3.    Het verzoek om een voorlopige voorziening van [verzoeker] ziet, gelet op hetgeen hij in de stukken en ter zitting heeft aangevoerd, op het dorpshuis met inpandige sporthal. [verzoeker] heeft ter zitting toegelicht dat hij geen bezwaren heeft tegen de realisatie van de woningen aan de zuid- en oostkant van het plangebied. De raad heeft aangegeven dat nog geen vergunning is verleend voor het dorpshuis, maar dat wordt beoogd de bouw in juni 2019 te starten.

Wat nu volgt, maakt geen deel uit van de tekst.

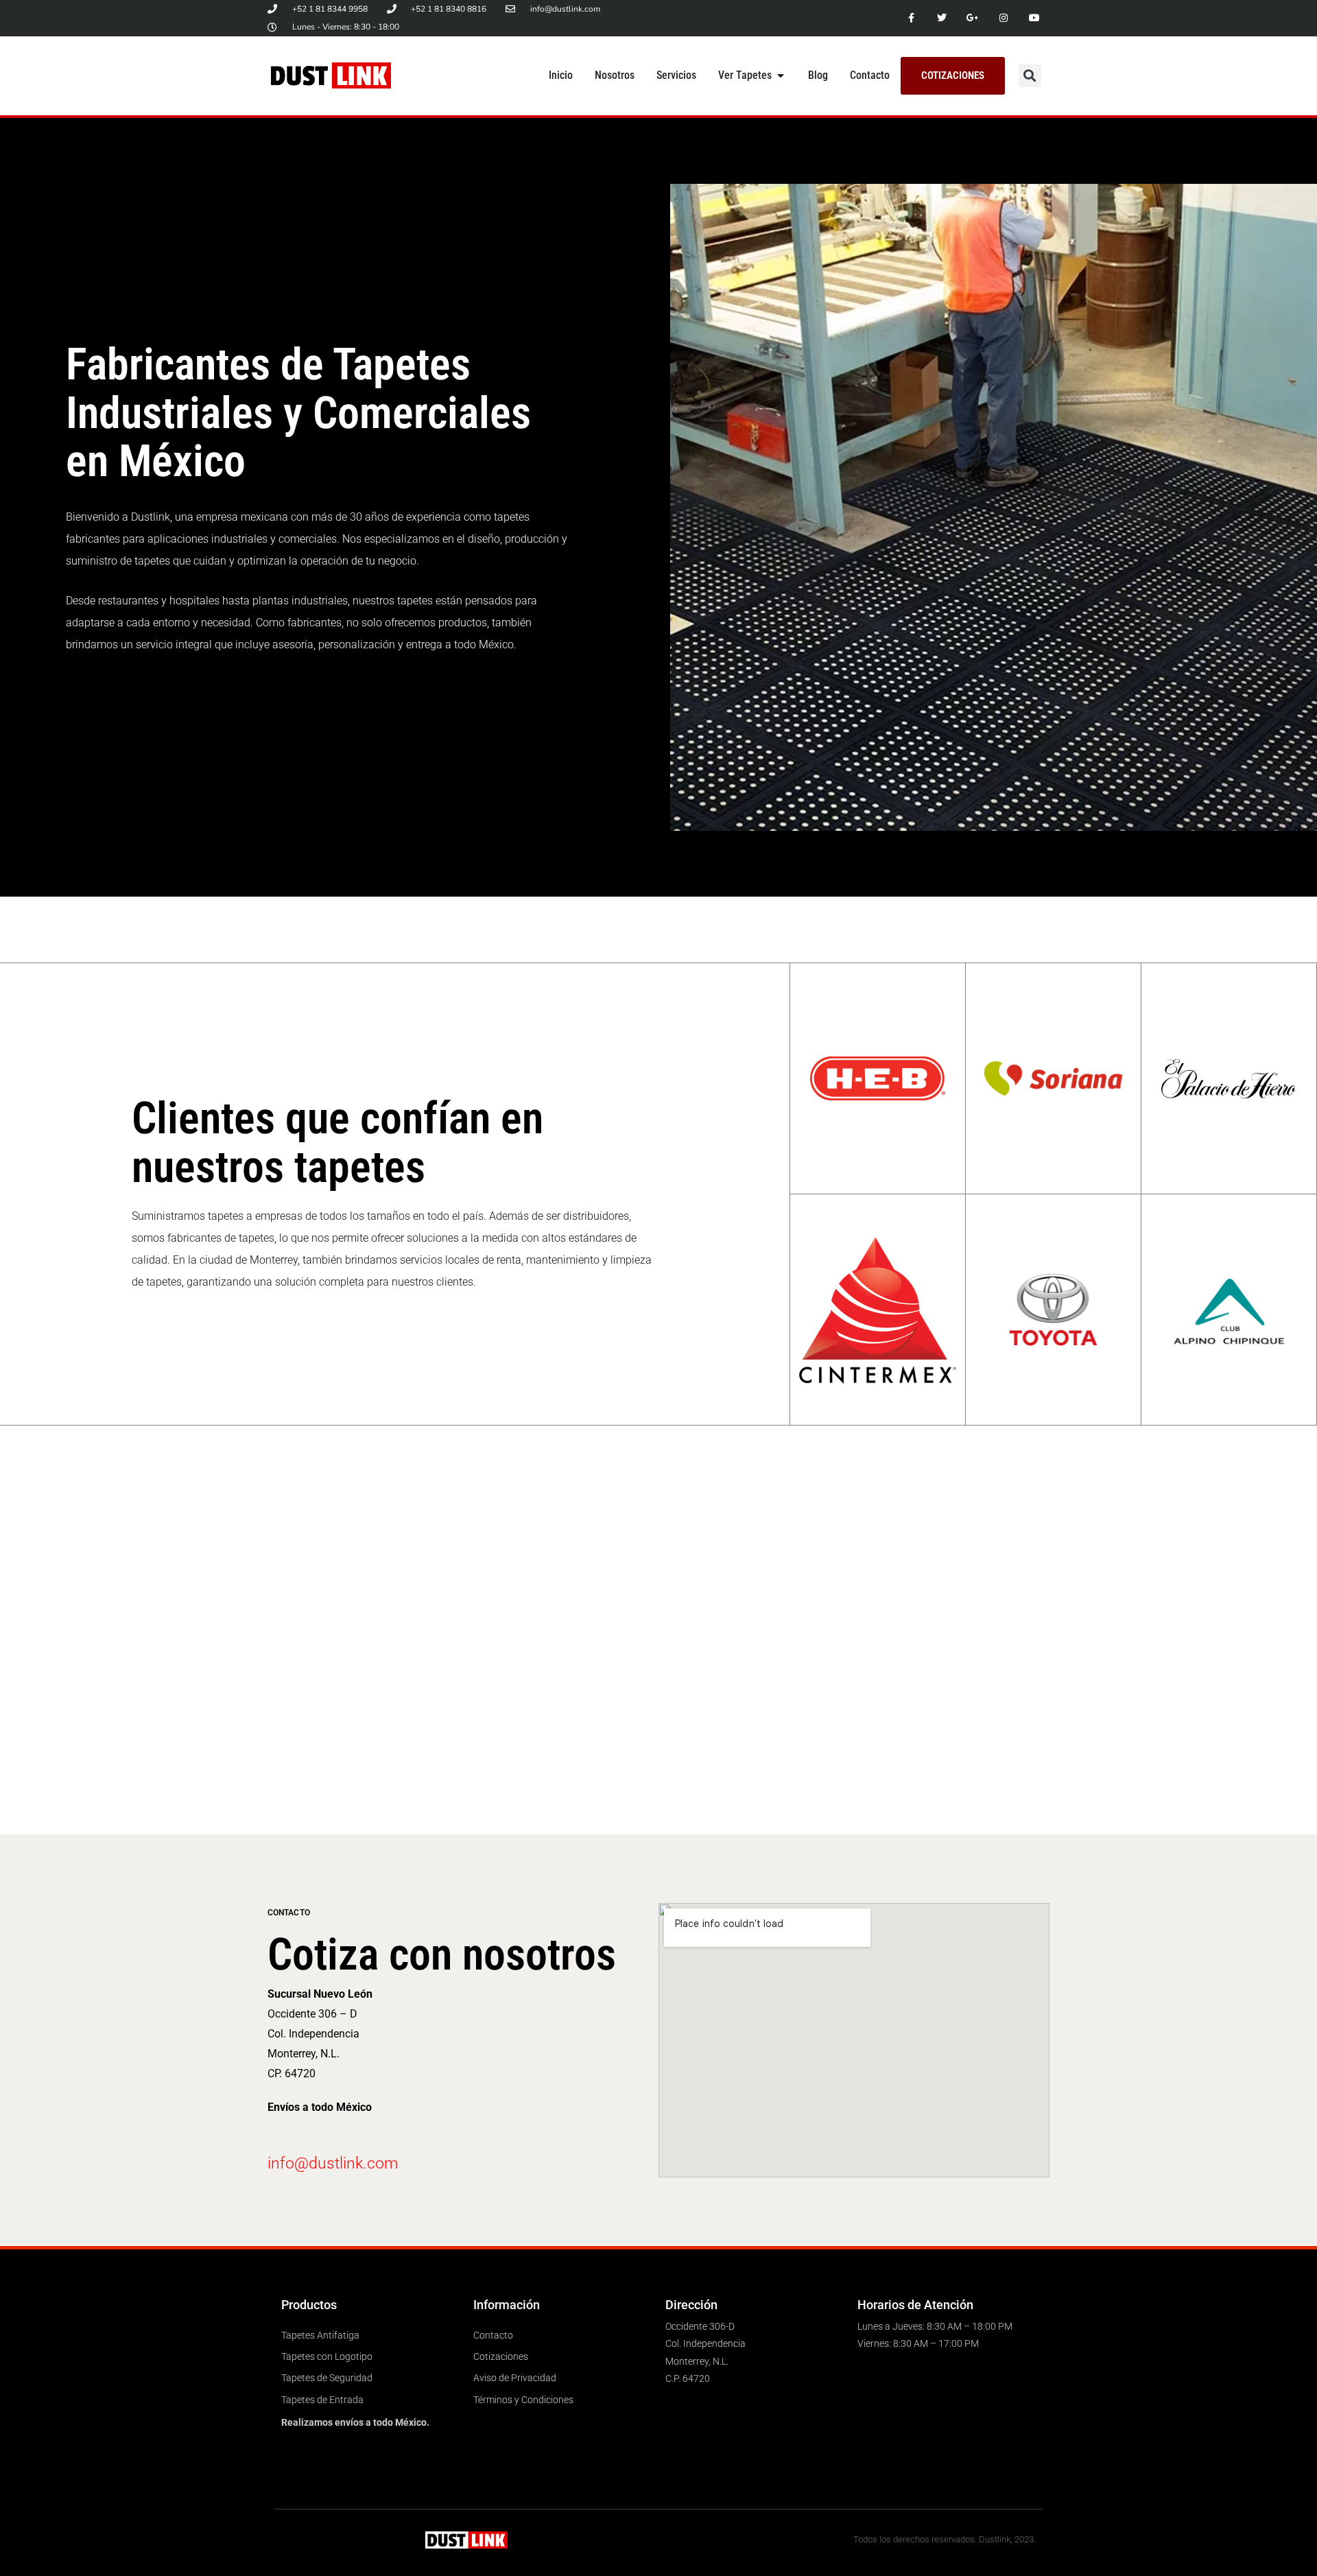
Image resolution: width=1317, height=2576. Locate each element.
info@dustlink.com (333, 2163)
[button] (1030, 75)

Gelet op het voorgaande is de voorzieningenrechter van oordeel dat sprake is van een spoedeisend belang bij de gevraagde voorziening, voor zover het verzoek ziet op het bestemmingsplan, nu in de bodemprocedure zeker niet voor juni aanstaande uitspraak zal worden gedaan. De voorzieningenrechter zal hierna overgaan tot een voorlopig rechtmatigheidsoordeel over het besluit tot vaststelling van het bestemmingsplan.

Geluid

4.    [verzoeker] betoogt dat de raad de aanbevolen richtafstand uit de brochure "Bedrijven en milieuzonering" van de Vereniging van Nederlandse Gemeenten, editie 2009 (hierna: de VNG-brochure), ten onrechte heeft verkleind van 50 m naar 30 m, nu geen sprake is van een gemengd gebied, maar van een rustige woonwijk. Nu een richtafstand van minimaal 50 m moet worden aangehouden voor het dorpshuis met inpandige sporthal ten aanzien van het aspect geluid en de afstand tot zijn woning ongeveer 32 m bedraagt, stelt [verzoeker] dat een dorpshuis met inpandige sporthal zal zorgen voor onaanvaardbare geluidsoverlast. Volgens [verzoeker] moet het dorpshuis met inpandige sporthal op grotere afstand worden gerealiseerd.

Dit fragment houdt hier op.